HTML parsing confusion

Diez B. Roggisch deets at
Tue Jan 22 17:39:45 CET 2008

Alnilam wrote:

> On Jan 22, 8:44 am, Alnilam <alni... at> wrote:
>> > Pardon me, but the standard issue Python 2.n (for n in range(5, 2,
>> > -1)) doesn't have an xml.dom.ext ... you must have the mega-monstrous
>> > 200-modules PyXML package installed. And you don't want the 75Kb
>> > BeautifulSoup?
>> I wasn't aware that I had PyXML installed, and can't find a reference
>> to having it installed in pydocs. ...
> Ugh. Found it. Sorry about that, but I still don't understand why
> there isn't a simple way to do this without using PyXML, BeautifulSoup
> or libxml2dom. What's the point in having sgmllib, htmllib,
> HTMLParser, and formatter all built in if I have to use use someone
> else's modules to write a couple of lines of code that achieve the
> simple thing I want. I get the feeling that this would be easier if I
> just broke down and wrote a couple of regular expressions, but it
> hardly seems a 'pythonic' way of going about things.

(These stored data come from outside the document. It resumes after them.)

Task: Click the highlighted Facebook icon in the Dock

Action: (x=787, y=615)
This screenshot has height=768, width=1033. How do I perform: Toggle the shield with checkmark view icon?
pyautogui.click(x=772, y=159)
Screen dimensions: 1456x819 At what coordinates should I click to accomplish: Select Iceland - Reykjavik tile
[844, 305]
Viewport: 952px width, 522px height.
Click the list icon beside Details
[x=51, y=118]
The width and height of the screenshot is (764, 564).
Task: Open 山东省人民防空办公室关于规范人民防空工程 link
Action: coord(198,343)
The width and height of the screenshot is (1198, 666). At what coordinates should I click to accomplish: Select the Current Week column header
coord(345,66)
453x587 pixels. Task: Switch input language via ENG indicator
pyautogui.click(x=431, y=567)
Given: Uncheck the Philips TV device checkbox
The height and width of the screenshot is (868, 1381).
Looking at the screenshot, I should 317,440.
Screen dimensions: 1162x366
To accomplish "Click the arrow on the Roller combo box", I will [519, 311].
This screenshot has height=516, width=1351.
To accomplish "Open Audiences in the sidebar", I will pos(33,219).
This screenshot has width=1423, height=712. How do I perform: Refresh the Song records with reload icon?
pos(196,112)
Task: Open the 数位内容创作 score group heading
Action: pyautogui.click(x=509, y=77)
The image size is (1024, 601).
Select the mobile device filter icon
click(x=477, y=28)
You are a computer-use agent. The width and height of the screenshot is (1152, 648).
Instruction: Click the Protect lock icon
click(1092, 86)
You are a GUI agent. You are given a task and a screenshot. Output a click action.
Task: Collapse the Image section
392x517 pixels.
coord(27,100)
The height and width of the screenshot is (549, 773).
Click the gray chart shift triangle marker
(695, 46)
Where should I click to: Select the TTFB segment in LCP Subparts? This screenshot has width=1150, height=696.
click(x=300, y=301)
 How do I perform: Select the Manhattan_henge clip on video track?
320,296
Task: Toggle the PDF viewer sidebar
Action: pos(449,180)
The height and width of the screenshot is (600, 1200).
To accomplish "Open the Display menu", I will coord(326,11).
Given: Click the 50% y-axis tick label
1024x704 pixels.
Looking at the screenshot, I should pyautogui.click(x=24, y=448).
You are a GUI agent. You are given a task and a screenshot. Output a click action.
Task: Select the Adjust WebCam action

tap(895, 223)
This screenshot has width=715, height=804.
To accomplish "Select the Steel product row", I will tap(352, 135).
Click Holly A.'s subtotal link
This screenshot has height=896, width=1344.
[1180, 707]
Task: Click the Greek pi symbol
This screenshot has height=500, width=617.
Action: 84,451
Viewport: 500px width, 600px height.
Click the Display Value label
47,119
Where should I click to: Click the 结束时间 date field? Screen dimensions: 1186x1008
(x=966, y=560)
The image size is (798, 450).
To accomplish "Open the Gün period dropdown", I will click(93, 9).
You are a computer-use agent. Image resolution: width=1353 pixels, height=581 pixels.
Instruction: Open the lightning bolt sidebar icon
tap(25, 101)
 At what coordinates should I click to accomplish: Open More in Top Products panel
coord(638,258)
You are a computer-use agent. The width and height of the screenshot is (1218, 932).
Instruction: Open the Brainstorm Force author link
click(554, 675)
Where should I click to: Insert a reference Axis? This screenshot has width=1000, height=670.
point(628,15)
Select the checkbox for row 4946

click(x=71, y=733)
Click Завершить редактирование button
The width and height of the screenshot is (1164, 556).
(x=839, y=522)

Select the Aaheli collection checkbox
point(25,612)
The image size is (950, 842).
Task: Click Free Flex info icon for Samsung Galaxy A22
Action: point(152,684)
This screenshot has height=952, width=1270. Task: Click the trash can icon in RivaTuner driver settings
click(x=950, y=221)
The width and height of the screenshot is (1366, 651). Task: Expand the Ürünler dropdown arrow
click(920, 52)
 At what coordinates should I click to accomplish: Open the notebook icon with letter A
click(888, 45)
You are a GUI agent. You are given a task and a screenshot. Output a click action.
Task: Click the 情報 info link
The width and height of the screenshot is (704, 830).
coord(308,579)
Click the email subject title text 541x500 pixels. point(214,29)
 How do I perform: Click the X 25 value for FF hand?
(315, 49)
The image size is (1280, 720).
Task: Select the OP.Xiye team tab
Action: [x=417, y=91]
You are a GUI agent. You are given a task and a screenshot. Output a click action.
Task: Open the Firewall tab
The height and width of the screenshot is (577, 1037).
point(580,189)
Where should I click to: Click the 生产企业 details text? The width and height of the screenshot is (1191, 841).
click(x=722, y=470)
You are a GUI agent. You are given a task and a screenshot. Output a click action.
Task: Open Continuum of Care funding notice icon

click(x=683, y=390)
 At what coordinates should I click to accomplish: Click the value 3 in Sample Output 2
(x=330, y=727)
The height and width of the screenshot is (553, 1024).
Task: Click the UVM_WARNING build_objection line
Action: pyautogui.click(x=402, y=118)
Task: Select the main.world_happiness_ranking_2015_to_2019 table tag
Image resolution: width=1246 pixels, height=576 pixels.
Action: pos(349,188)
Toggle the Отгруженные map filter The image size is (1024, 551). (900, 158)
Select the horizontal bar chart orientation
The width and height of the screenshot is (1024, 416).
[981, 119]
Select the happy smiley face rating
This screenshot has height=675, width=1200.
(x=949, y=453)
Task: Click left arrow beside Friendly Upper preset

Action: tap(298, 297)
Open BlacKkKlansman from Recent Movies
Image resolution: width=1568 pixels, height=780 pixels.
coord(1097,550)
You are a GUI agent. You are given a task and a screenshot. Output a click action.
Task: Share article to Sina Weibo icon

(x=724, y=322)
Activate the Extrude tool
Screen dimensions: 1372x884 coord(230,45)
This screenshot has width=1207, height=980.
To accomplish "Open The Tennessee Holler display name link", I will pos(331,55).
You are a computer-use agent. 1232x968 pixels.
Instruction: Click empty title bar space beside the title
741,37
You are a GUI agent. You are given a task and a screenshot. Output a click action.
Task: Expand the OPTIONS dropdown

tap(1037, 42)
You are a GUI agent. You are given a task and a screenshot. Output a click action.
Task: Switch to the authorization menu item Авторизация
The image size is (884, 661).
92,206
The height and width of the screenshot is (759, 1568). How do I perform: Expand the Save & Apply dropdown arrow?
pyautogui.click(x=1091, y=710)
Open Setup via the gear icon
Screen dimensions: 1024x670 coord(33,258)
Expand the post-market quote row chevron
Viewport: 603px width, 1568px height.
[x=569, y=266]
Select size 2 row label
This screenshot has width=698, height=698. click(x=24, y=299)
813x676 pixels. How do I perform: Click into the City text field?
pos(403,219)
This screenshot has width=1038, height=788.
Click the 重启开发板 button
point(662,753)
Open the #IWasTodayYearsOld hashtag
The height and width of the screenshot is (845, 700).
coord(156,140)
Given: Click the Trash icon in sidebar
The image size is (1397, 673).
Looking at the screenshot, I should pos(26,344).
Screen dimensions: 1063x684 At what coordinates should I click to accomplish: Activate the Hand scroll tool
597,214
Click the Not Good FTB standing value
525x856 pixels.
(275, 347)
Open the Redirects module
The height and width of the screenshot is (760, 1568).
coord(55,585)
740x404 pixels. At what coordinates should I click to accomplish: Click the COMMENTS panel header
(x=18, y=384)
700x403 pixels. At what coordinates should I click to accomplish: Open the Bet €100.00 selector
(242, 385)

This is simply a gross misunderstanding of what BeautifulSoup or lxml
accomplish. Dealing with mal-formatted HTML whilst trying to make _some_
sense is by no means trivial. And just because you can come up with a few
lines of code using rexes that work for your current use-case doesn't mean
that they serve as general html-fixing-routine. Or do you think the rather
long history and 75Kb of code for BS are because it's creator wasn't aware
of rexes?

And it also makes no sense stuffing everything remotely useful into the
standard lib. This would force to align development and release cycles,
resulting in much less features and stability as it can be wished.

And to be honest: I fail to see where your problem is. BeatifulSoup is a
single Python file. So whatever you carry with you from machine to machine,
if it's capable of holding a file of your own code, you can simply put
BeautifulSoup beside it - even if it was a floppy  disk.